Mooji dice: “Non puoi saltare nell’Assoluto ma puoi saltare fuori dal relativo”. Dice anche: “Se in quelle falle tu cedi tutto il tuo potere e ti fai ipnotizzare, allora scendi come nelle sabbie mobili”. Shunyamurti pone una domanda provocatoria e cruciale: “A cosa vuoi essere devoto? All’illusione, o al Reale?”. Gesù chiedeva, similmente: “Chi vuoi servire, Dio o mammona?”, ossia Dio o la materia, dove per “materia” si intende non solo soldi, beni materiali, successo, possesso, ma anche il relativo, il personale.
Non è forse possesso, quello che non ci fa lasciare il dolore? “Il mio dolore, io ho un trauma, è il mio pattern, il mio problema, il mio corpo di dolore”.
Possesso, significato e paura sono le coordinate dell’ego, consce o inconsce che siano.
Anche nel caso di grandi energie che risalgono, la scelta per l’Assoluto è ancora la risposta. Tuttavia, quando travolta, quando l’attaccamento non permette il distacco se non per repressione, per illusione ancora egoica, le chiavi sono due:
osservazione e pazienza. Lascia scorrere il dolore senza ragionare ma senza appropriartene. Osserva sia il dolore sia la tendenza al significato e al possesso.
Riconosci il gioco mentale di difesa al risalire di vecchie energie, dai alla risposta il tempo naturale di emergere.
Ciò che davvero ti manca e che ti fa soffrire è sempre la paura di essere l’amore che sei.
Non c’è altro, ma salirà da sola, come origine di ogni declinazione per cui oggi soffri perché rifiutata, e credi sia un pattern di abbandono, domani soffri perché inutile, e credi sia un bisogno di sentirti utile, e via dicendo.
Lascia al dolore il tempo di emergere e scorrere e tieniti attaccata alla Forza Interiore.
Non dibatterti se non senti il Sé e nemmeno se non sai, in questi casi, restare vuota.
Il dolore emerge non perché va guarito, ma perché aspettava di liberarsi come non ha mai potuto fare prima, quando stava nell’inconscio o quando un ego lo copriva.
Se non opponi resistenza e non corri a cercare risposte e guarigione, ad aggiustare cose, a un certo punto, spontaneamente, il dolore comincia a diradarsi, come fumo, e pian piano ti risvegli dall’illusione.

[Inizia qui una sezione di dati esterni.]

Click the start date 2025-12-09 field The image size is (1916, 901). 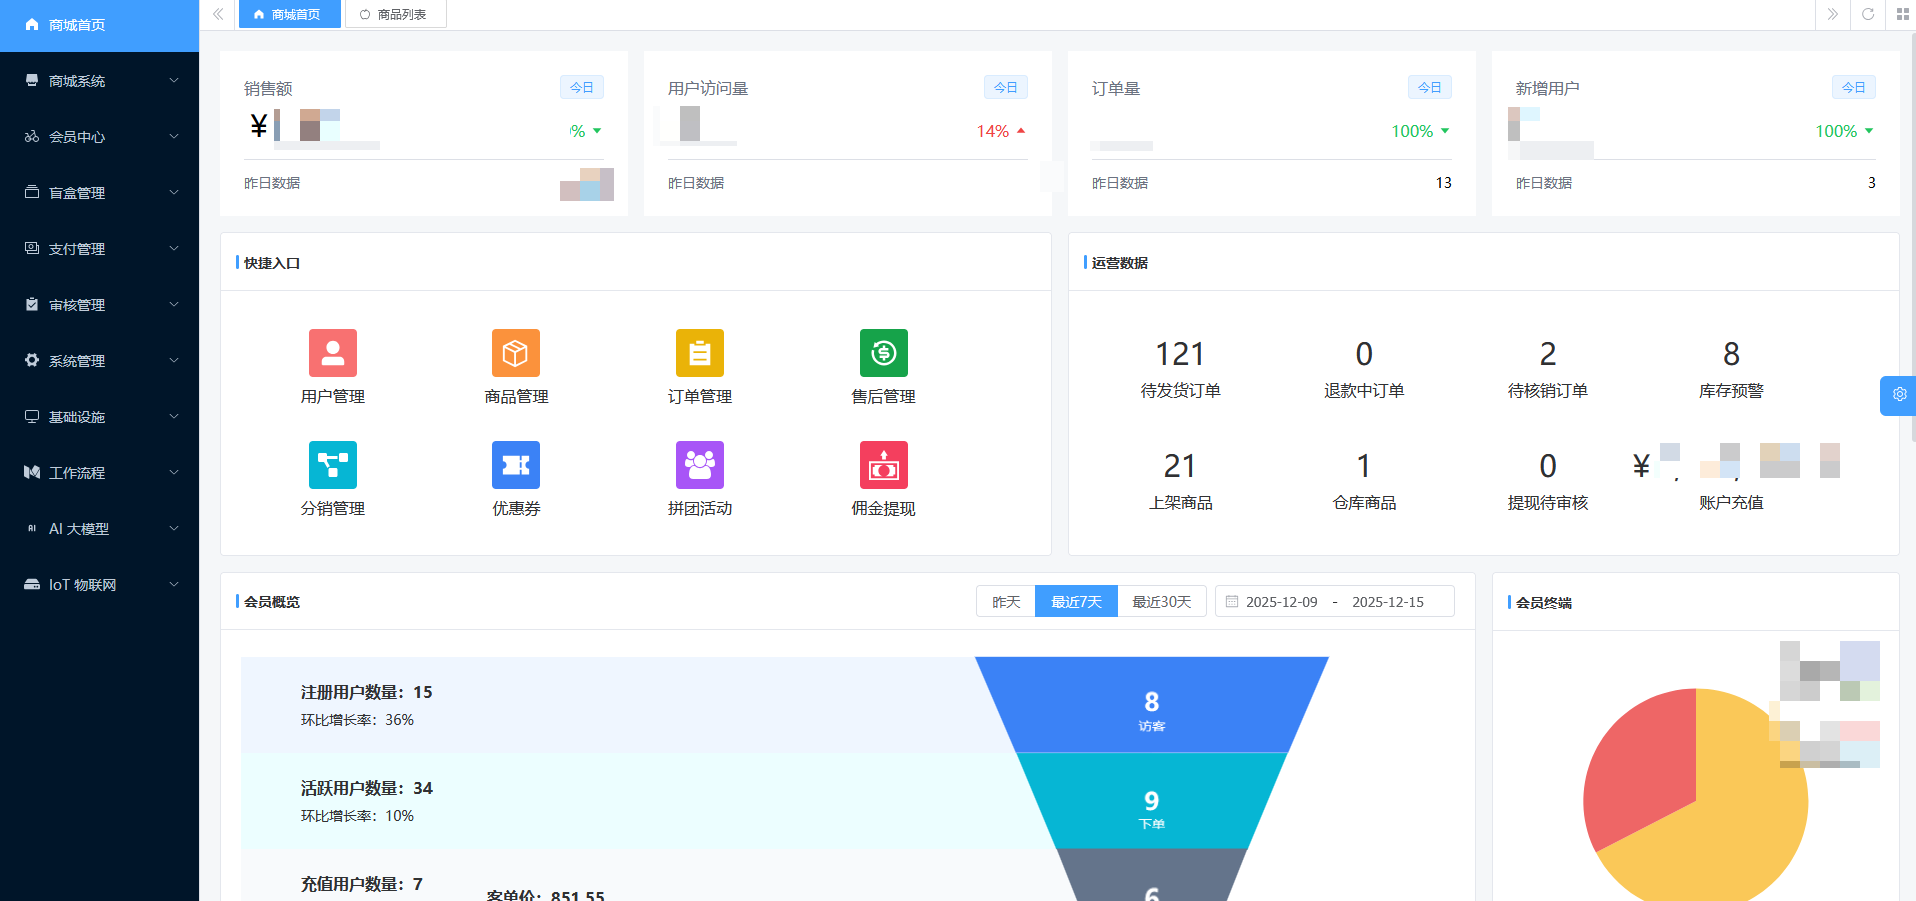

A un certo punto, una mattina o in una meditazione, sarai stanca della bufera. Ma una stanchezza giusta, non di fuga: sarai stanca di credere a questo dolore e comincerai a “ricordare” chi sei,
comincerai a sentire che non ne hai davvero bisogno, che hai visto ciò che c’era da vedere e che, tuttavia, la terra sotto i piedi non ha mai tremato. Allora ti accorgi che in verità sei radicata nel Sé più di quanto credessi.
Appena senti questa stanchezza “giusta”, resta calma e riposa nella riscoperta della pace Reale. Che non è il sollievo per la tempesta passata, ma la riscoperta della pace mai smessa.